Take it on faith: A cease-and-desist letter to those who only believe in measurements


Faith is a firm belief in something for which there is no proof (https://www.merriam-webster.com/dictionary/faith). Faith is often considered to be distinct from and even contrary to science. I argue science is based on faith. Specifically, it is faith in the belief that measurements are always correct, and they alone can reveal the world around us. However, there is no evidence that this approach will always provide a correct and complete depiction of our environment.

I am not anti-science. In fact, I am all about science. I was a science major in college. I taught high school biology and chemistry. I employ science every day in my current career. I also use it to make decisions when it comes to audio, and I can point to a scientific basis behind my equipment decisions, speaker/listener locations and room treatment. I believe John Locke’s scientific method is a wonderful boon to mankind.  But although data may rule my life, I know that science has its limitations.

The scientific method is an empirical approach and relies on our eight senses or extensions thereof to measure phenomena, enabling us to better understand and control our environment. People who embrace this approach believe if something cannot be measured, it cannot exist. They have total faith in this approach and deny the credibility of others whose senses do not or cannot yield something in units. In essence, these disciples take it on faith that measurements are the only true way to make sense of the world. However, we just may not have developed the instrument that enables us to measure the event. Early digital is a good example of our senses superseding the limitations of our understanding of the technology and hence, our measurements. Other examples of this include our past beliefs that we could destroy mass, that the earth is flat, and the universe is not expanding. And cables and amplifiers all sound the same.
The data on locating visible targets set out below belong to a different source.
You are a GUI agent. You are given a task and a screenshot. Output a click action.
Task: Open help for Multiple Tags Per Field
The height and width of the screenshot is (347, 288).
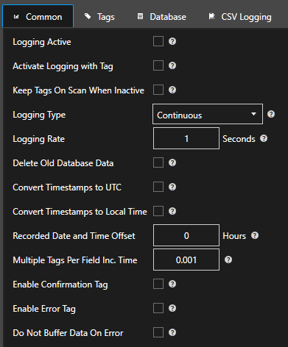click(x=228, y=260)
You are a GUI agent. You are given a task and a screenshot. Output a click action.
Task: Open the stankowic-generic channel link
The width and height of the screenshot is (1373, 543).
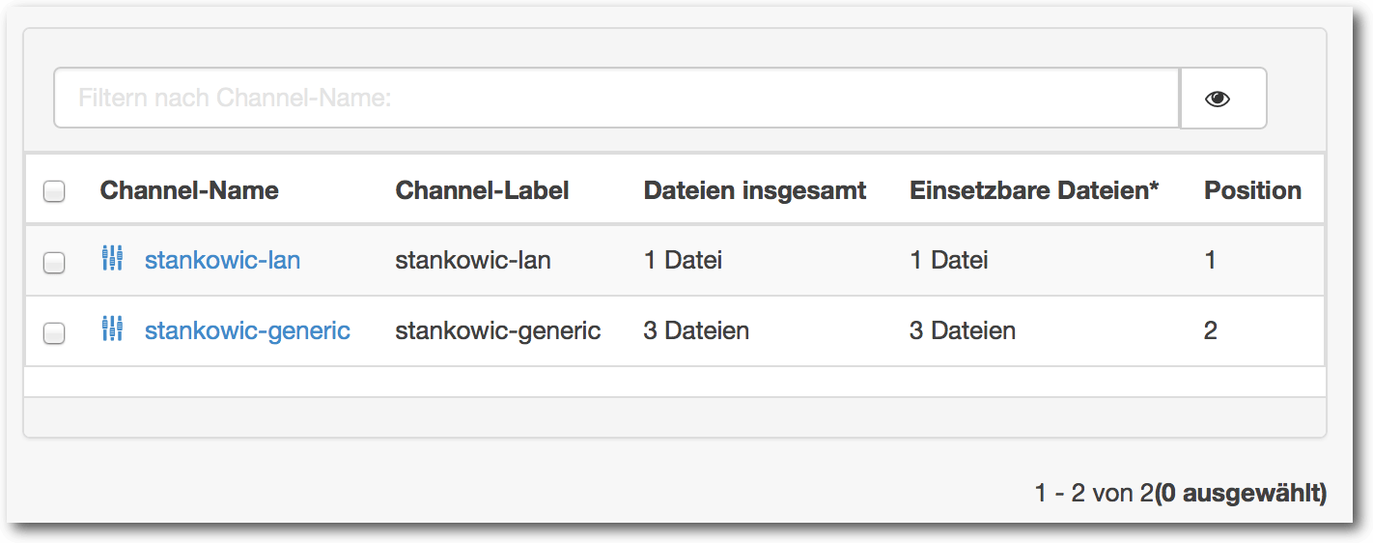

Others find their senses can reveal events that are not apparent to some and may not even be measurable. Some people can smell faint odors or feel a slight breeze that others cannot.  My wife can find a Petoskey stone on a beach out of thousands of rocks; I cannot see it even when I am standing over it. Different cables, fuses, amplifier topology, or cartridge design may or may not result in the same or even any data points and may or may not sound alike. But just because you cannot hear a difference nor measure a difference does not mean there is no difference. Beauty is in the eye of the beholder, just as good sound may be in their ear.

Some of us have at least as much faith in our ears as we do in our REW software and associated hardware. I start room setup with acoustic theory and then confirm with measurements, but the final placement is always a result of what sounds most pleasing. I would not know how to determine speaker toe-in using a microphone.

While I will always have to trust my senses, I am not handicapped by relying solely on those that are associated with a number.

 “…not everything that can be counted counts, and not everything that counts can be counted.” William Bruce Cameron, 1963

tcutter

I prefer the word "optimization" to the word "tweak" because the substantive "tweak" refer  most of the time in audio threads to device you can buy as a Shumann generator like the one i used also and use them as "tweak"... You buy a device ...

But mechanical,electrical,acoustical and DSP optimization ask not just for buying a device as solution but to create a process of feed back between listening and tuning  using your ears with homemade devices  also as an Helmholtz resonators or any other devices which nmodify the acoustic content or the vibrating geometry of a room  and not just  ready made devices.

What matter is the process of hearing when a modification is introduced not buying a device .But to hear something we must learn how to recobnize it ...

Some sell "tweaking" device at high price but they dont sell optimization as a process or acoustics books, because without basic concepts our brain cannot process what enter the ears lacking the necessary concept..

 

We cannot perceive as meaningful a phenomenon unknown with no corresponding concepts... Any sound convey  many information load we must learn to decipher ...

A child must learn how to distinguish the sound of a wooden resonating sphere, a metal sphere vibrating, and the differences between spheres with one hole in the center or with many hole around it  etc ...

 

 «My girl tapping a banana from the market is an acoustician ?»--Groucho Marx in lovecool

Audio aficionados have at least 60 years of observational data, cross-referenced, using numerous speakers and equipment during their lives to confirm there is something wrong with the recordings. It is absolutely right to make adjustments. Room corrected flat is scientifically wrong for the ears because it does not factor the data from the recordings. Any other type of measurement is also only partial data points. Measurement marketing has really been abused.

How about a cease and desist on people who claim to be audiophiles, but then turn around and claim expensive power cables and fancy speaker wires change sound.

“Measurement marketing has really been abused.”

@bartsw - Agree, as has subjective observation marketing!